A full range speaker?


Many claim to be, but how many can handle a full orchestra’s range?

That range is from 26hz to around 12khz including harmonics, but the speakers that can go that low are few and far between. That is a shame, since the grand piano, one of the center points of many orchestral and symphonic performances, needs that lower range to produce a low A fully, however little that key is used.

I used to think it was 32hz, which would handle a Hammond B-3’s full keyboard, so cover most of the musical instruments range, but since having subs have realized how much I am missing without those going down to 25hz with no db’s down.

What would you set as the lower limit of music reproduction for a speaker to be called full range?

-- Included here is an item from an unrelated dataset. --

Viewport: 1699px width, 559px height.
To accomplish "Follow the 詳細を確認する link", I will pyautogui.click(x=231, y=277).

 I’m asking you to consider that point where that measurement is -0db’s, which is always different from published spec's.
128x128william53b
@motzartfan

It’s fairly simple in the end, the elusive balanced tone.

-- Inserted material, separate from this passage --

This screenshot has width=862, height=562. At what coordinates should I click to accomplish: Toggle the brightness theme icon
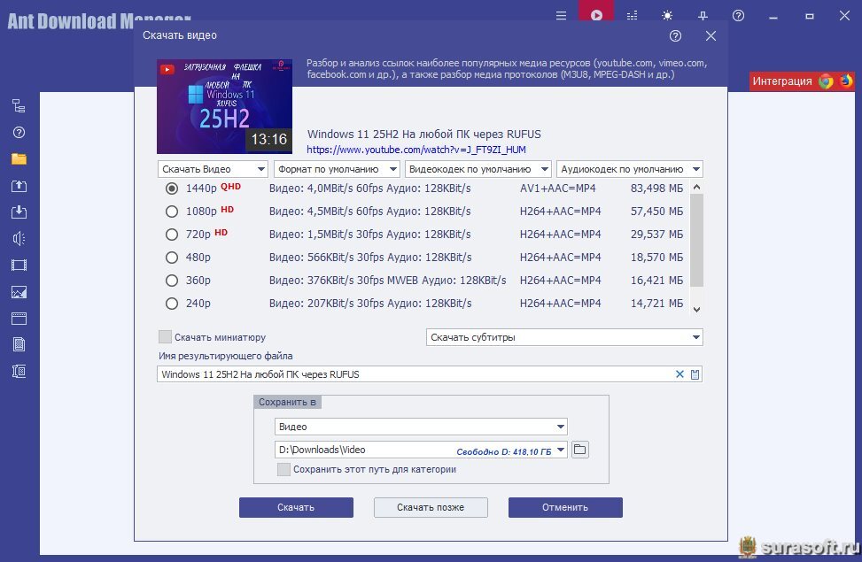click(667, 15)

Driver relationship and harmonic fidelity are more dependent on surface area than ability to reproduce a particular tone at a geometric relationship to surface area.
Your sub surface area and your woofers relative relationship are more important than your subs ability to reproduce it’s lowest coherent frequency. 

In order to couple the two you should consider the Golden Ratio math equivalency relationship to produce natural lower extension to the main speakers.

Buying a bigger sub, surface area wise, with a lower power amp, and having to throttle it back is preferable to a smaller driver size with a bigger amp; all punch and no depth.

All drivers have unbelievable turbulence in the cone area, and smaller drivers magnify that by needing a greater X-max to reproduce a particular tone. Ideally, a 10” woofer should have a 20.1” sub to mathematically couple, sans room effects.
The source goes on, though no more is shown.